### Supplied data
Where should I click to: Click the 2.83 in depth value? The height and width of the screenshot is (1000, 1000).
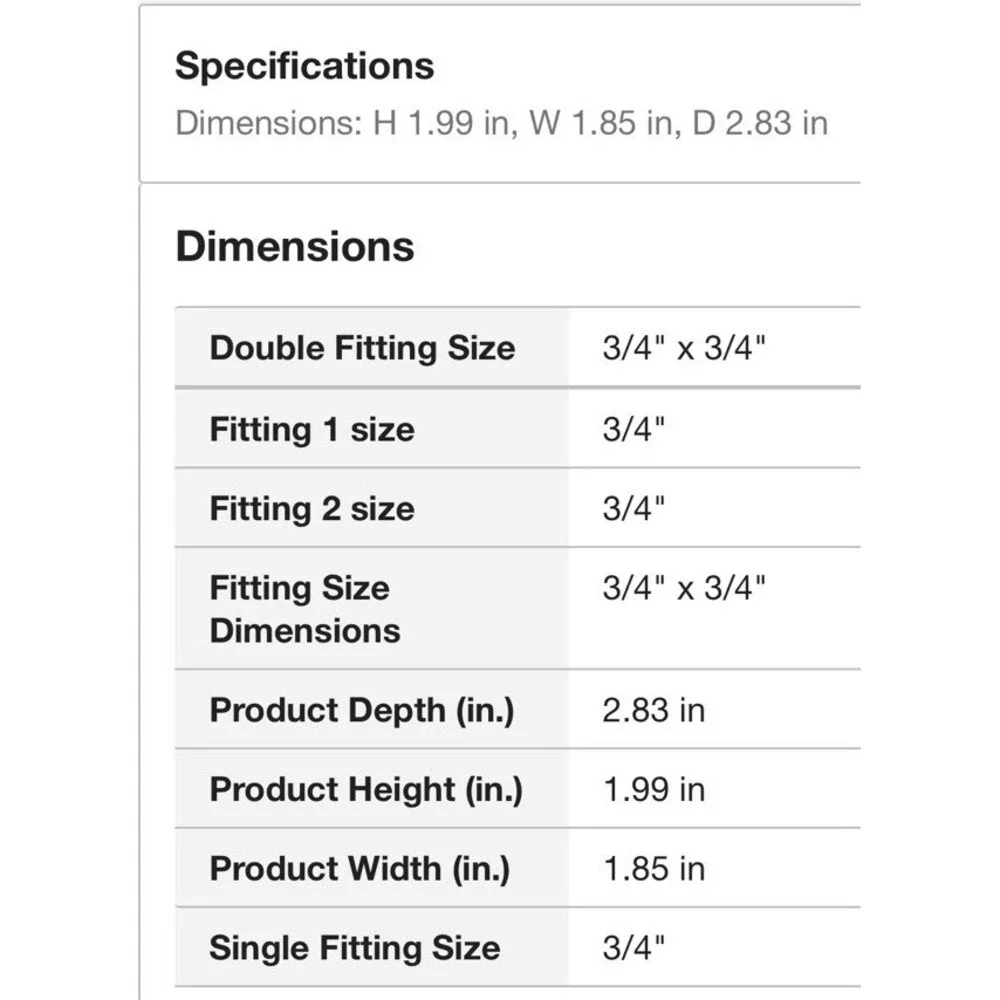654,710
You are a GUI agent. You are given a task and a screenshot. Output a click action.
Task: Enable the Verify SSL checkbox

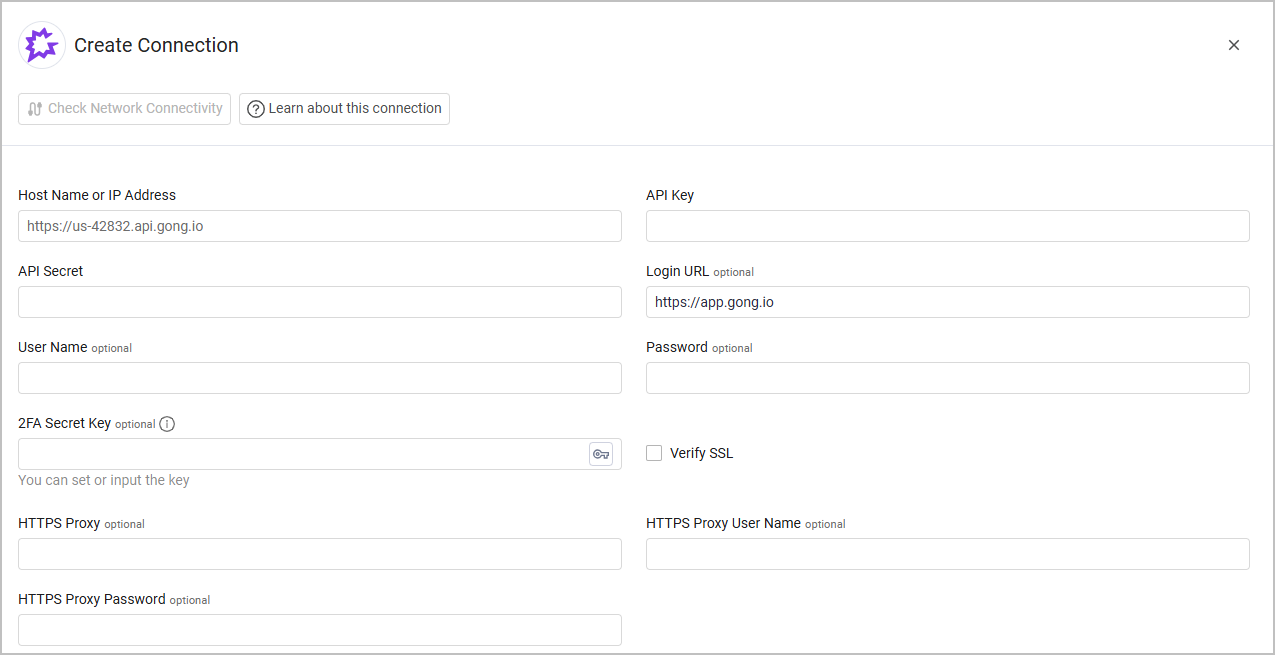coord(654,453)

### Activity
Each line above should be output exactly, apart from the pictures.

### Written response
Where should I click to: Click the 2.83 in depth value? The height and width of the screenshot is (1000, 1000).
654,710
You are a GUI agent. You are given a task and a screenshot. Output a click action.
Task: Enable the Verify SSL checkbox

coord(654,453)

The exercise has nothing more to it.